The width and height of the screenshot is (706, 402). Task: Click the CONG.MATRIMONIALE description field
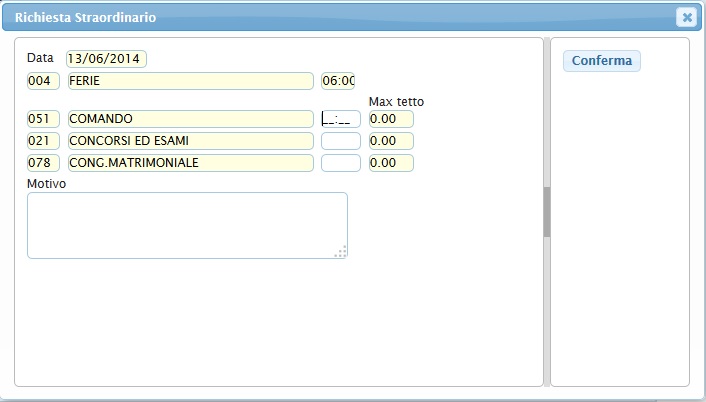point(190,163)
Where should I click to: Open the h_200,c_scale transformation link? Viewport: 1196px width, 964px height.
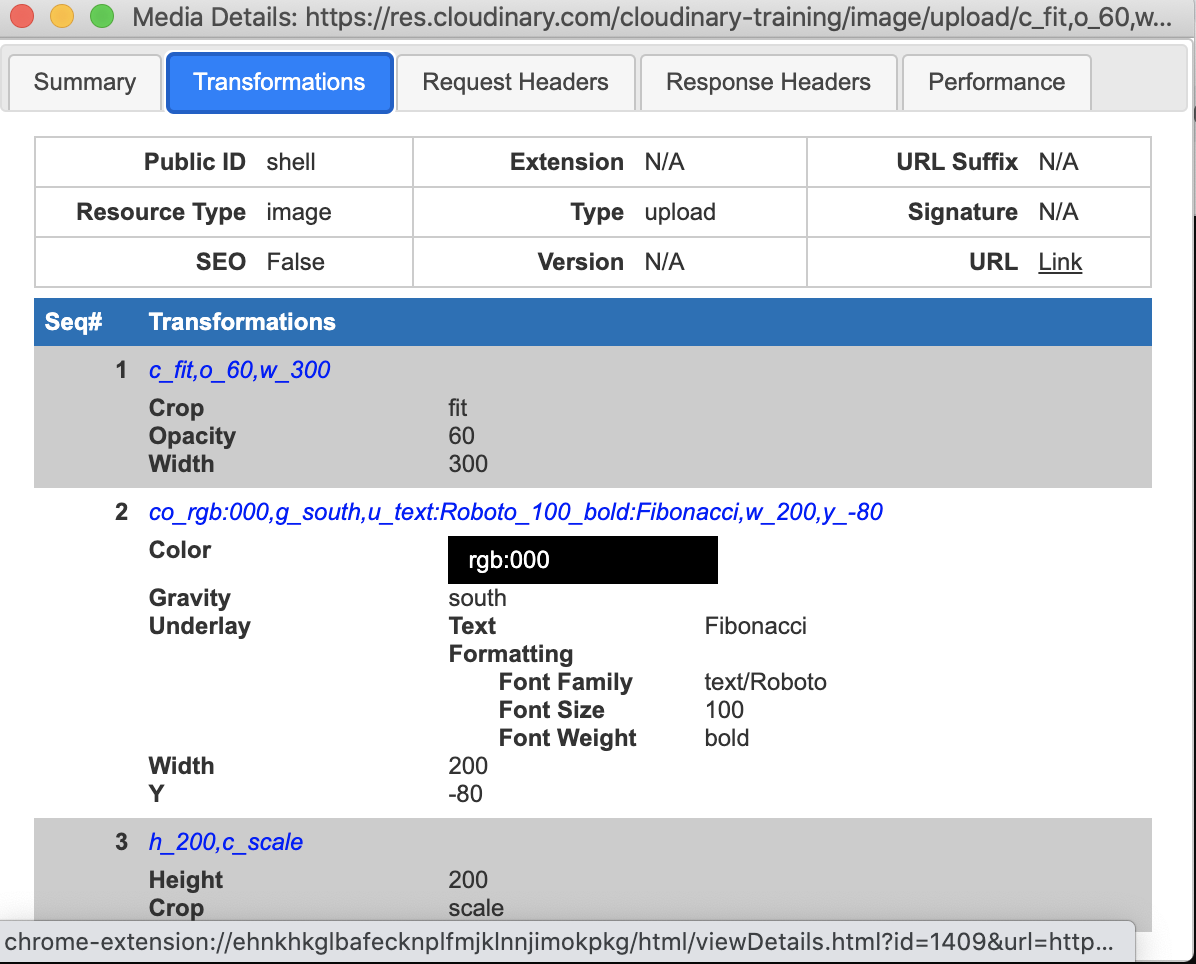[225, 841]
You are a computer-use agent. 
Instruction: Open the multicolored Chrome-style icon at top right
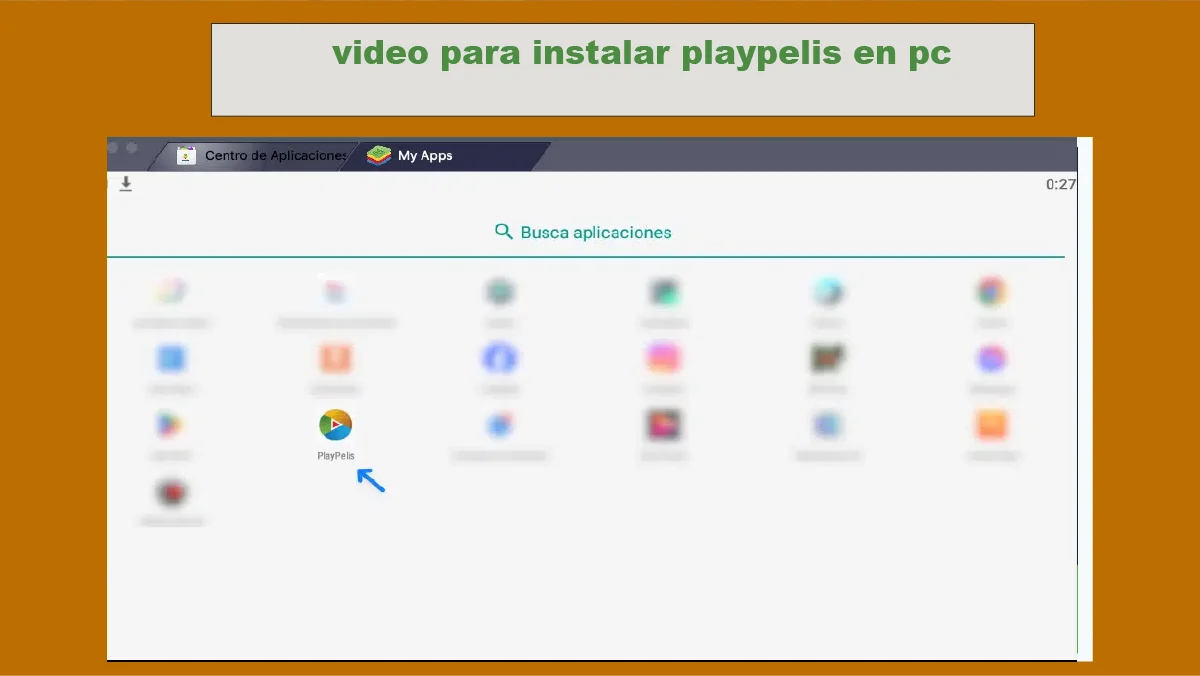pos(991,293)
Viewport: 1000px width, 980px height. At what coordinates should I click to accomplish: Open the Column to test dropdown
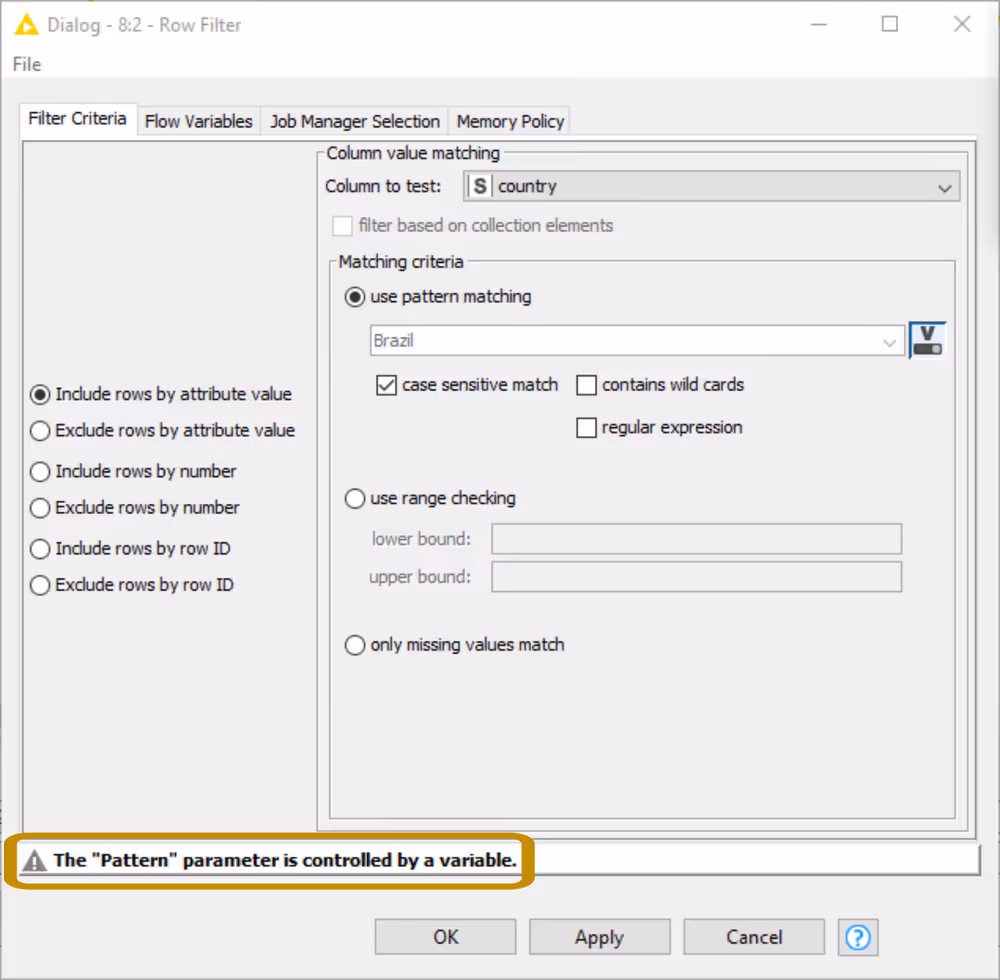pos(944,187)
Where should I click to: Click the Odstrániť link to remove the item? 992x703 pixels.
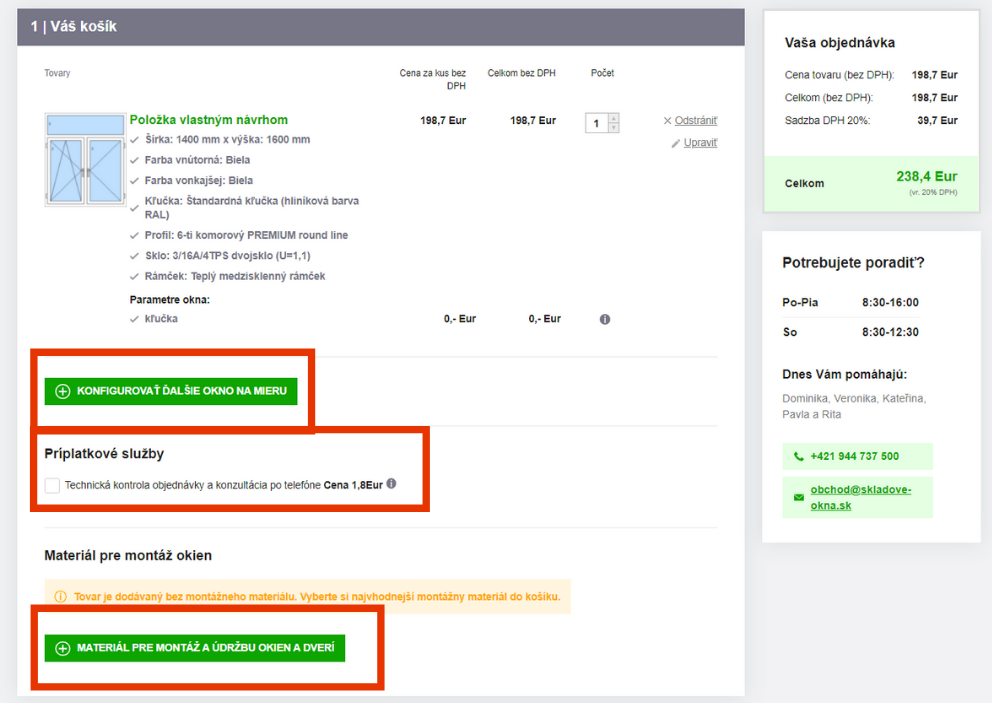click(696, 121)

- [WHAT IS EXPECTED]: Transcribe all the records above word for word, without their images.

- [OUTPUT OF THE TASK]:
The width and height of the screenshot is (706, 402). Task: Click the CONG.MATRIMONIALE description field
point(190,163)
Where should I click to: Open the h_200,c_scale transformation link? Viewport: 1196px width, 964px height.
[225, 841]
You are a computer-use agent. 
Instruction: Open the multicolored Chrome-style icon at top right
pos(991,293)
Viewport: 1000px width, 980px height. At what coordinates should I click to accomplish: Open the Column to test dropdown
pos(944,187)
Where should I click to: Click the Odstrániť link to remove the item? 992x703 pixels.
click(696, 121)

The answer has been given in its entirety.